Женщины недоуменно переглянулись, но Виснер больше ничего не добавил, а они были слишком хорошо воспитаны, чтобы приставать с расспросами. Хотя, конечно, им показалось странным, что отец не знает точного возраста дочери.

Они разделили ночь на четыре вахты – по два часа каждая. Элли заступит первой, ее сменит Мэри Бэн, следом за ней должен дежурить Джон. Ванессе досталась последняя смена, то есть предрассветные часы. Гроза, созревавшая весь день, наконец разразилась. Налетел ветер, разметавший тлеющие искры костра. Генри тут же забросал костер землей и побежал к фургону: дождь полил как из ведра.

Задняя дверь фургона состояла из двух половинок. Элли распахнула одну из них и села, глядя в ночную тьму.

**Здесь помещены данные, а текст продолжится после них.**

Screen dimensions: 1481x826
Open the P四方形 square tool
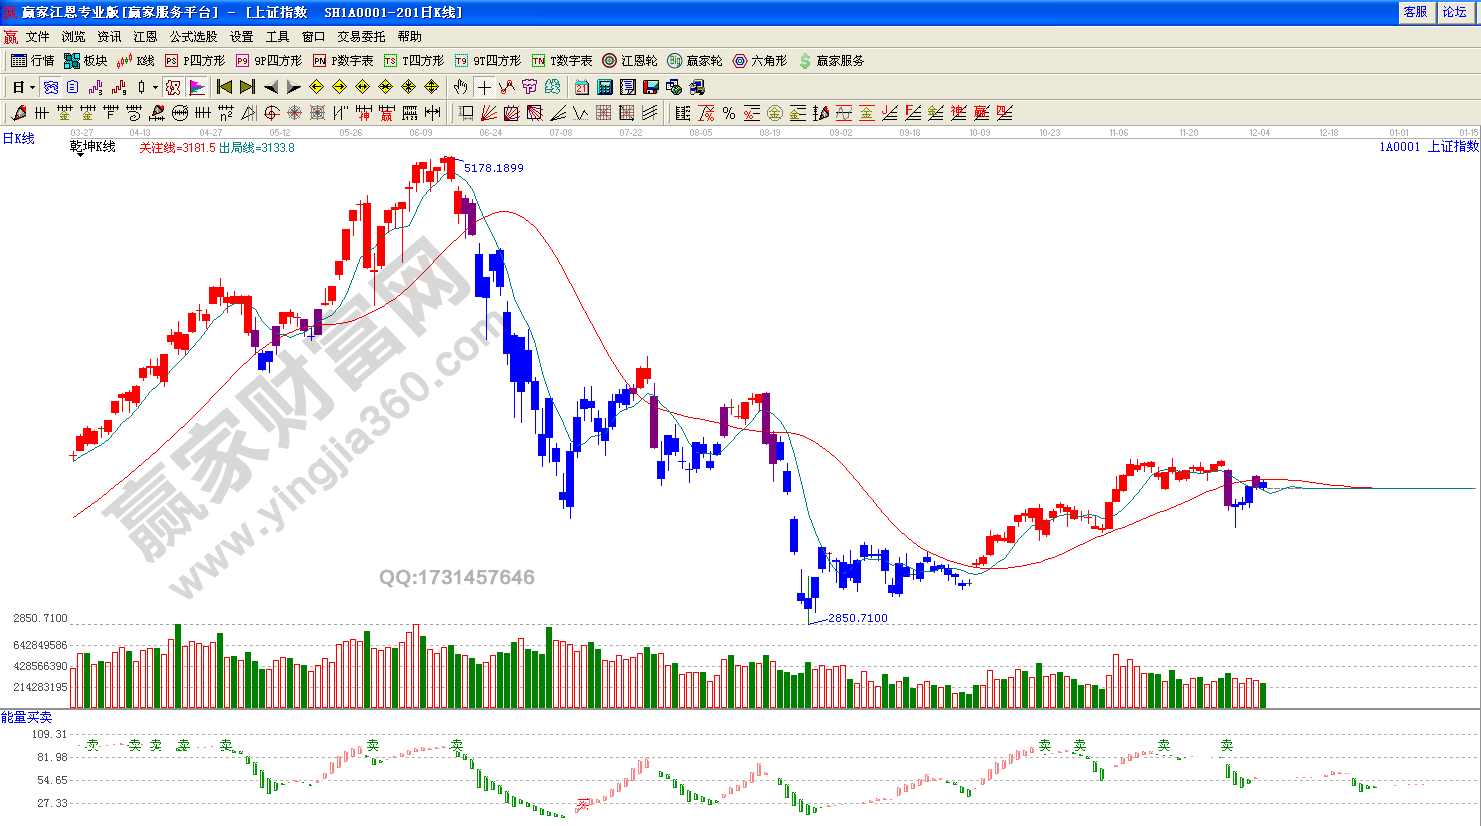pos(195,61)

Периодически вспышки молний освещали лагерь, и было видно, как ветер треплет свисающую кромку тента, служившего крышей повозки Виснеров. Генри вытянулся на полу фургона рядом со скамьей, на которой спала Ванесса, и мирно похрапывал.

Элли около десяти лет привыкала к тому, что умственные способности сына весьма ограниченны. Он долго не мог научиться ходить и говорить; Ванесса уже года два как бегала и лопотала обо всем на свете, когда наконец появились сдвиги и у Генри. А уж научиться читать было для него такой пыткой, что, если бы не Ванесса, он только бы и научился кое-как подписывать свое имя. Только благодаря Ванессе он сумел достичь большего. Его кузина была необыкновенно терпелива с ним. Несколько лет тому назад она обнаружила, что он великолепно справляется со всем, что можно делать руками. Особое удовольствие ему доставляло работать с кожей. Вот она и стала бесплатно лечить соседа, который согласился учить Генри плести плети и делать арапники. Вскоре Генри превзошел в этом деле своего учителя, и уроки сами собой прекратились.

Уезжая из Миссури, они захватили с собой несколько мешков обработанной и разрезанной на тонкие ленты кожи. Им, правда, пришлось оставить дома огромное колесо для заточки ножей, уж очень оно было тяжелым и громоздким, но они рассчитывали приобрести новое, как только доберутся до Колорадо. Для Генри умение делать что-то лучше других имело большое значение.

Снова сверкнула молния, и Элли увидела, как из повозки Виснеров выбралась Мэри Бэн. Она нырнула под повозку и устроилась рядом с собакой. Элли поняла, что ей можно ложиться спать. Но она еще немножко посидела, глядя в ночь и слушая шум дождя.

Она вспоминала своего мужа. Закрыв глаза, она увидела мысленным взором его густые светлые волосы, его смеющиеся глаза и даже вспомнила, как чудесно щекотали лицо его пышные усы. За два дня он полностью вскружил ей голову настойчивым и нежным ухаживанием. Они поженились и прожили вместе несколько самых счастливых в жизни Элли недель. А потом… настали черные времена. Она так и не сумела поверить в то, что он попросту бросил ее и смылся, как утверждали ее трезвомыслящие друзья. Годы тянулись мучительно медленно, а потом она узнала об ужасной смерти мужа от его родного брата из Колорадо. Но он оставил ей в утешение частичку себя – их сына, Генри.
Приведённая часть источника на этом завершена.